The first time that you go to court is called the 'mention'.
The Local Court will not usually decide a fencing matter at the mention. Instead, the court will look at what your case is about and decide whether it is ready to be listed for a hearing.
Before the mention
You should make sure that you arrive at the court at the correct time. It is a good idea to arrive at least 15 minutes early. This will give you time to:
- go through security
- look at the court list to find out which court room you need to go to. In some courts you will be asked to line up to see a court officer and tell them you are present
- take a seat in the courtroom
- tell the court officer in the court room your name and that you are present.
Don't forget to turn off your mobile phone before going into the courtroom.
You should refer to the magistrate as 'Your honour'. You should stand and bow when the magistrate enters or leaves the courtroom. For more information, see
Who's who in court.
At the mention
The magistrate will ask you and your neighbour some questions about your matter, including whether you and your neighbour have tried to come to an agreement or attended mediation. If you have not been to mediation, the magistrate may adjourn (postpone) the case so that you and your neighbour can attend mediation.
You should be prepared to explain in a few sentences what your matter is about. If the case is ready to be listed for hearing, you should be prepared to tell the magistrate:
- how many witnesses you want to bring to the hearing (you may want to call your spouse or someone else who has personal knowledge of the state of the fence or a fencing expert who can comment on the fence and location of the fence)

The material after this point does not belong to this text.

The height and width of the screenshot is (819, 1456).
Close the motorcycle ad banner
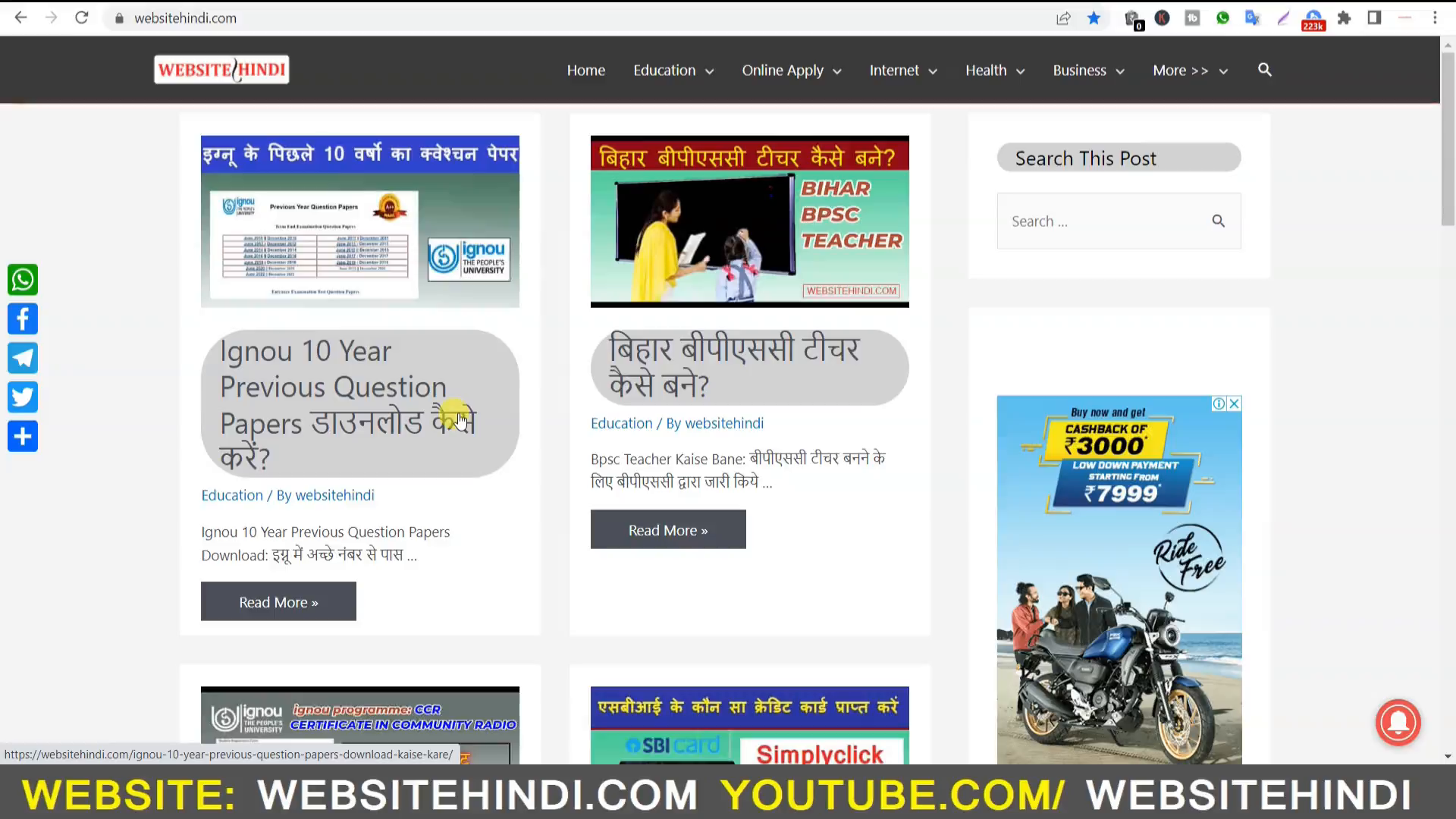pyautogui.click(x=1235, y=403)
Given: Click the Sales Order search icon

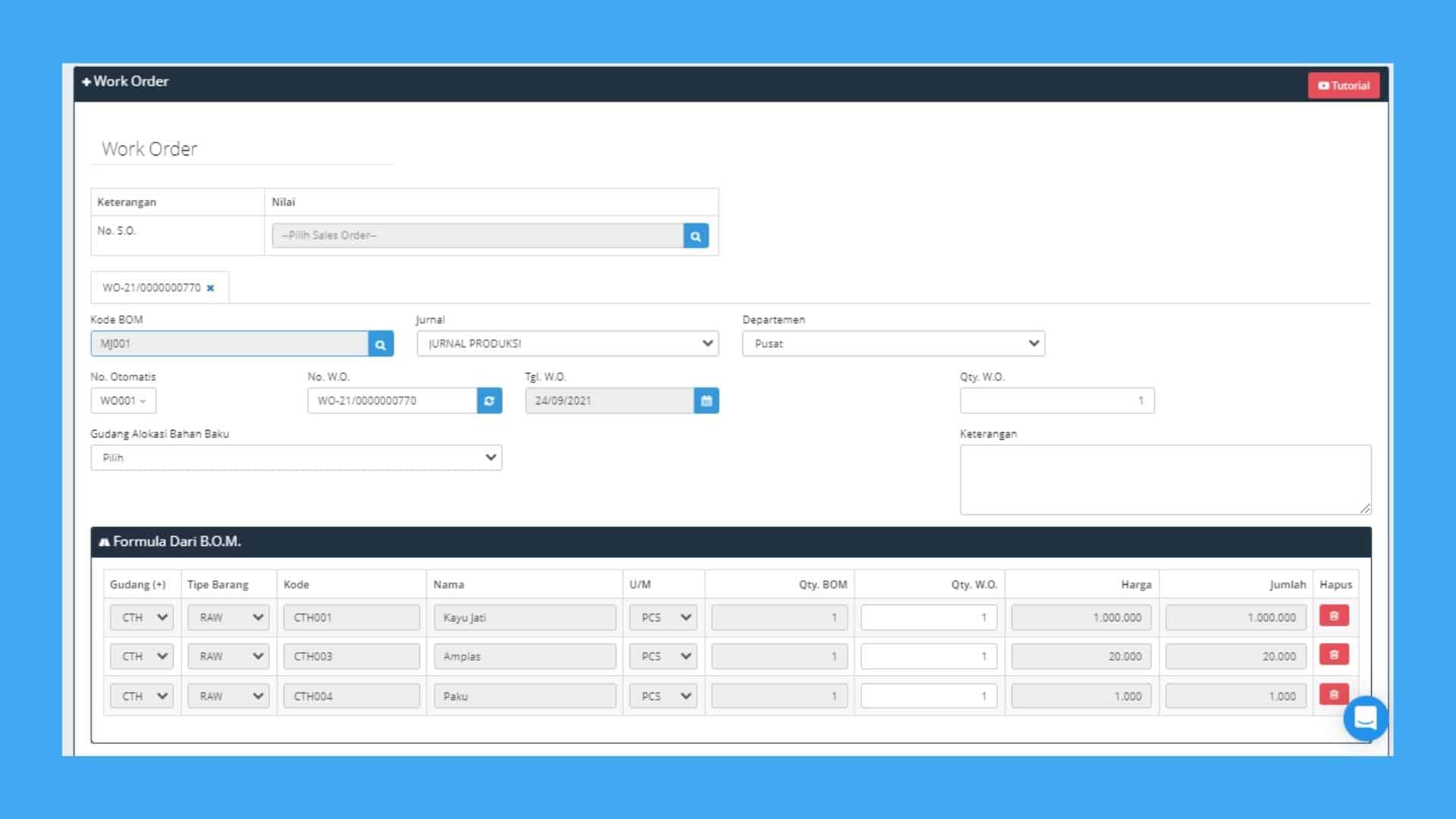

- whether you want to subpoena any documents. (If you think that your neighbour will not show up at the hearing, or they will argue they are not the owner of the property, you could subpoena the local council to get a copy of the latest rates statement that has been issued to the owner of the adjoining property. This will show their name and address).
The magistrate will then give you a date for the hearing of your case. The magistrate may also give you directions about the date that your evidence needs to be served on (given to) your neighbour.
If you, or any of your witnesses, need an interpreter, you should tell the court as soon as possible so that one can be arranged for the hearing. The court will pay for the interpreter.